Are SWPs in equity advisable for retirees? | Value Research Ashutosh Gupta highlights the fundamentals of setting up a systematic withdrawal plan (SWP)
Ask Value Research

Are SWPs in equity advisable for retirees?

Ashutosh Gupta highlights the fundamentals of setting up a systematic withdrawal plan (SWP)

I am retired but I still have a sizable equity portion in my portfolio. I have set up an SWP from it. Is it advisable to pause my SWPs from equity funds when there is a deep market correction to avoid selling a larger number of units than usual?
- Vikram R

Well, the SWP is generally a sound strategy to withdraw from equity when your goal is approaching. This is because if you wait till the last moment and markets correct sharply, then you can be stuck because of a deep value erosion in your accumulation. So, it's desirable to start withdrawing systematically from your equity investments at least over a year or a year and a half before the goal horizon to avoid any such situation.

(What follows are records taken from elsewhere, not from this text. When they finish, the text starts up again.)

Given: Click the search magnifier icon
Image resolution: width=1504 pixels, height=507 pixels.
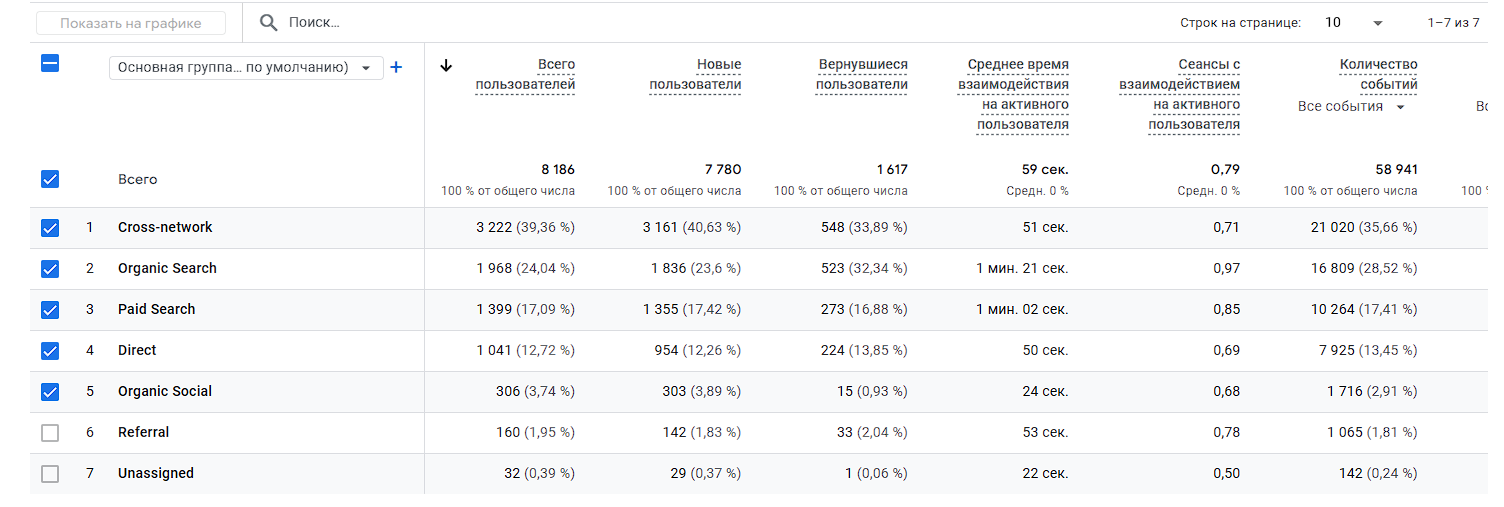Looking at the screenshot, I should [268, 22].
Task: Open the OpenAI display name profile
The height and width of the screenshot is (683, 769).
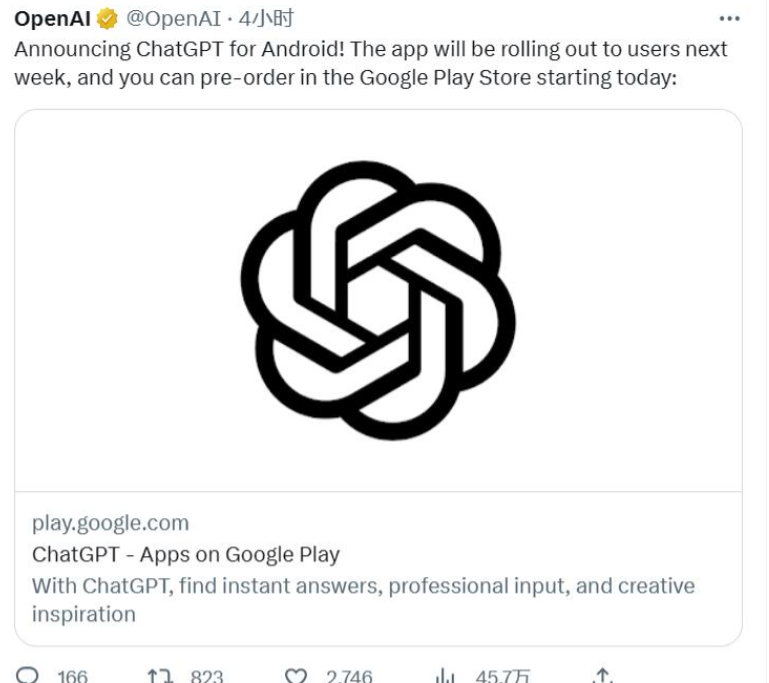Action: pos(52,19)
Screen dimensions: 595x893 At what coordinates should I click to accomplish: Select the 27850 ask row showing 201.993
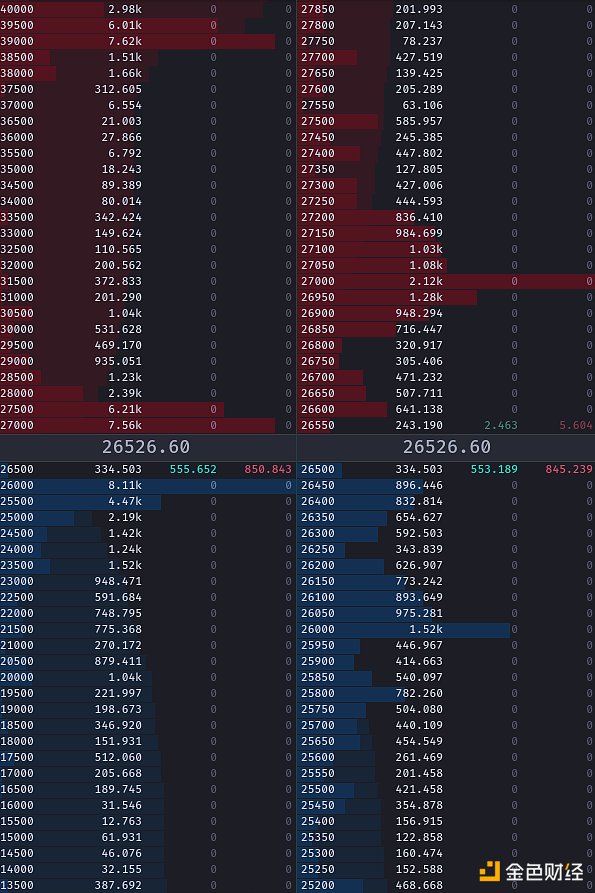click(x=446, y=9)
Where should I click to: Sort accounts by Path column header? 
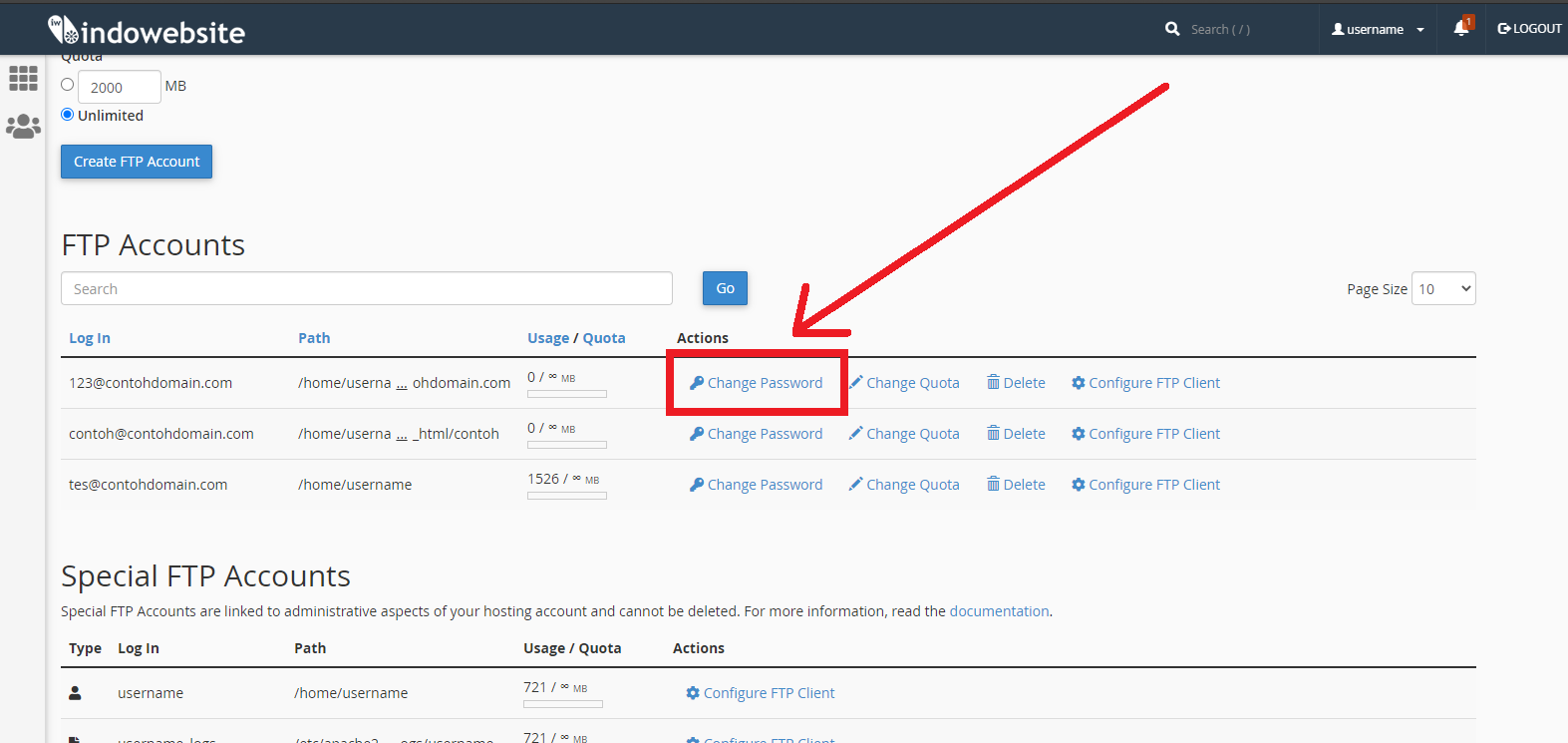pyautogui.click(x=314, y=338)
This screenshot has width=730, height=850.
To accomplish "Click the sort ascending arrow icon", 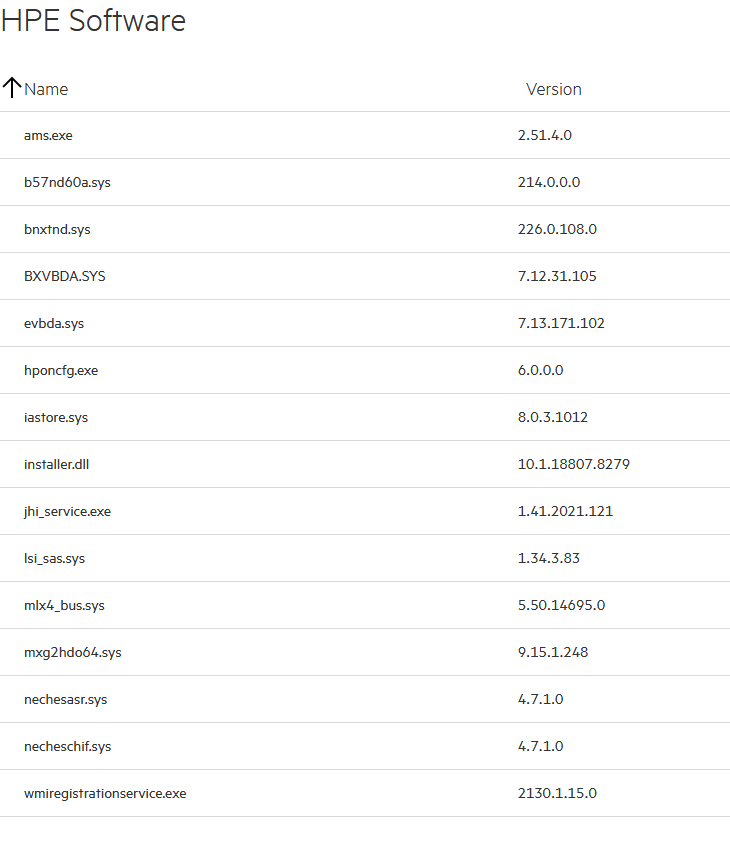I will pos(11,88).
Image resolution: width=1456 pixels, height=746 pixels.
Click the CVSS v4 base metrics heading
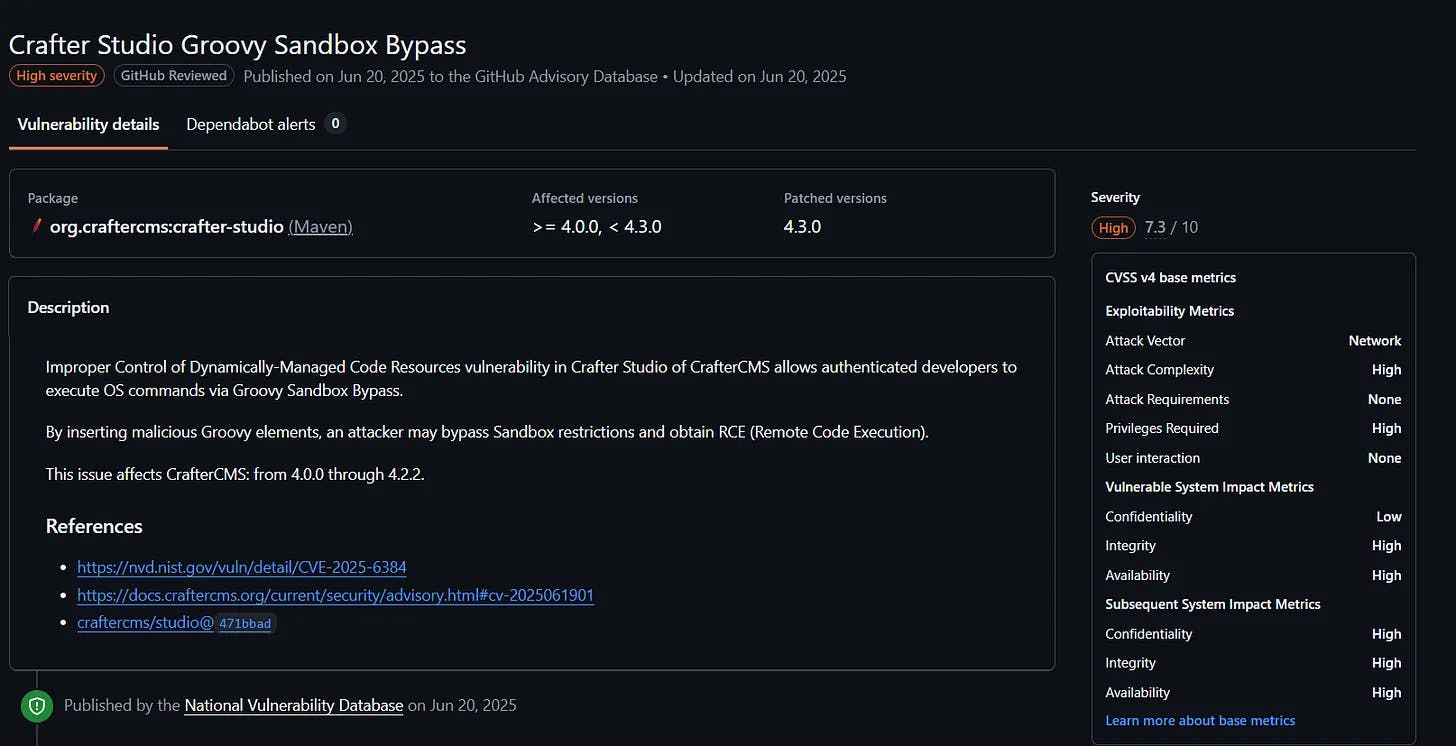coord(1170,278)
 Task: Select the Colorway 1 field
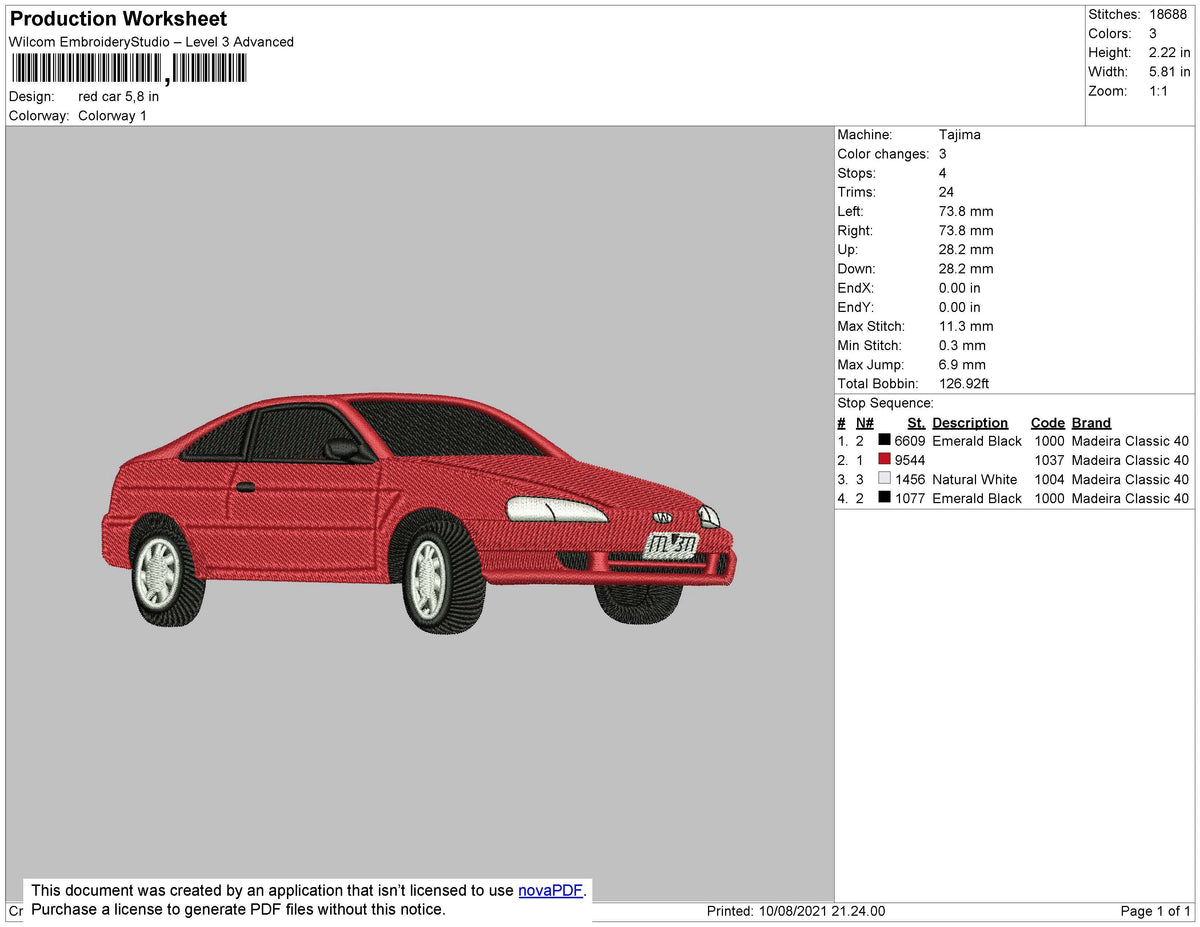tap(112, 116)
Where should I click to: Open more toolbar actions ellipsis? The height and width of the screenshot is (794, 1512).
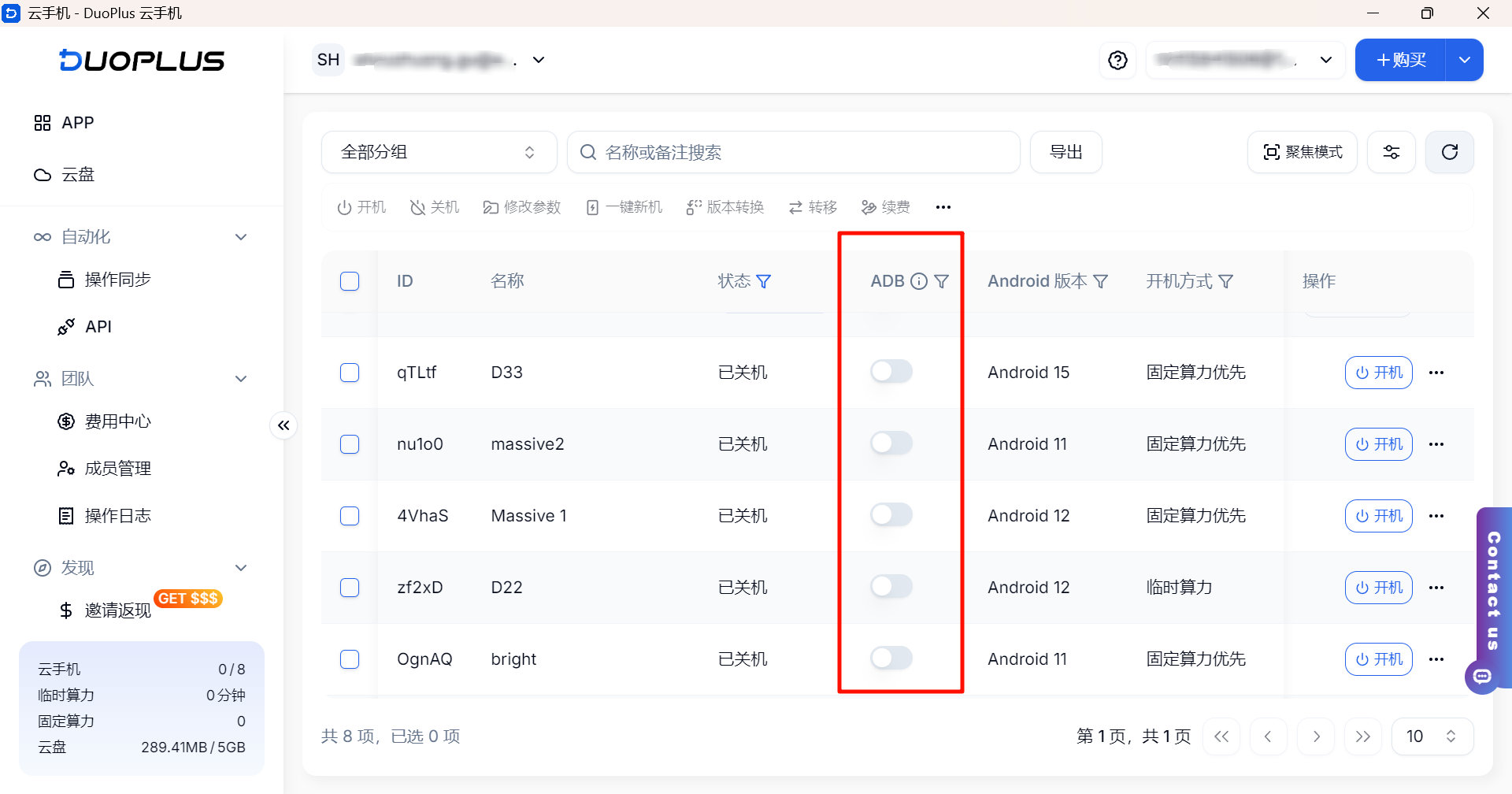(x=943, y=207)
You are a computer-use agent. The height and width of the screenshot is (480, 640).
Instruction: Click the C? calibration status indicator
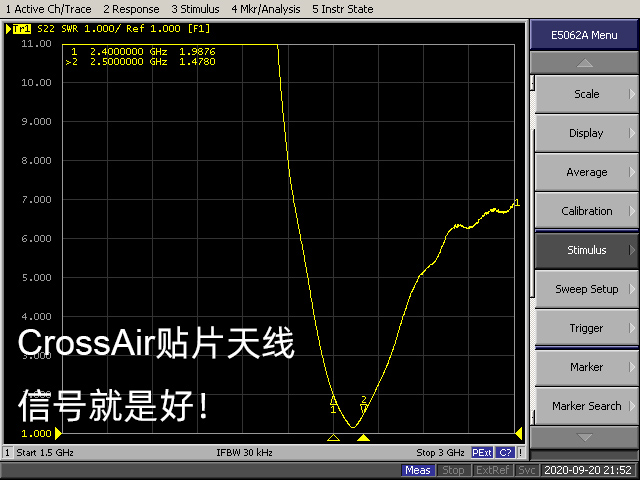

Having said that, formulating an SWP purely from an equity allocation for your regular income may not be a very dependable strategy because, as he rightly said, in times of deep market corrections, he may end up depleting his accumulation too quickly which is avoidable. So, what he needs to do is set an asset allocation with a combination of debt and equity, with about 35-40 per cent in equity and the rest in debt. Once he sets up this portfolio, he can keep transferring about the next one-year income requirement into a liquid fund from where he can set up his SWP.

Now this debt-equity allocation will work favourably for him in times of a deep market correction where his concerns lie. Imagine a situation where the market is going through a deep correction right at the time where he is looking to transfer some of his accumulation into a liquid fund to set up an SWP. So, at that point, the equity allocation of his portfolio would naturally fall below his 35-40 per cent target allocation and therefore, he would naturally withdraw from his debt portion to fund his liquid-fund allocation. By virtue of this, he would be avoiding selling at a time when equity markets are low. Likewise, when equity markets are running high, he would end up redeeming from equity because that allocation will be higher from his 35-40 per cent range. So, that's the kind of portfolio that he can consider for his regular income.